The pancreas starts to store it.
But as I mentioned earlier, the triglycerides are not the cause of insulin resistance, but now we have the high insulin, which is an acute cause of insulin resistance and a lot of free fatty acids.
And where some of those are going to be palmitate, because palmitate is some of the stored triglycerides, you have palmitate coming out that will directly be activating TLR4, the receptor that's going to then drive ceramides to be synthesized.
And not to mention the inflammatory cytokines that are also being released from the hypertrophic fat cell at the same time, also stimulating ceramide accrual.
Thus, we end up having the perfect metabolic milieu to promote insulin resistance.
And it all started because the fat cells got too big.
Atherosclerosis, yeah.
C-reactive protein is a better predictor of heart disease than LDL cholesterol is.
And the fat cell is the main source of a protein called plasminogen activator inhibitor 1, PAI1, whose main job is to erode clots as they form.
So why is it that bigger fat cells relate so well with stroke and cardiovascular disease?
Because you are producing a protein that's inhibiting the breakdown of clots, making it just more likely that someone's going to have a stroke.
There is, yeah.
I'll just mention one just for the sake of time, which actually is linoleic acid.
So my view on seed oils is that they can contribute to insulin resistance through a secondary process.
route by influencing the dynamics of the fat cell.

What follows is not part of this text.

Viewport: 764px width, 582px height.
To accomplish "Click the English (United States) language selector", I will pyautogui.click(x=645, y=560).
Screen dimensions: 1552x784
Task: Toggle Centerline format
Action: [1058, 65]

Specifically, when linoleic acid is taken into the cell, one of its peroxide metabolites that it can turn into is a molecule called 4-HNE.
And 4-HNE has been shown to inhibit the fat cell's potential for hyperplasia.
thus forcing the fat cell to only go down hypertrophy.
So if there is some nutritional link that can drive fat cell storage into one versus the other, linoleic acid does have that effect.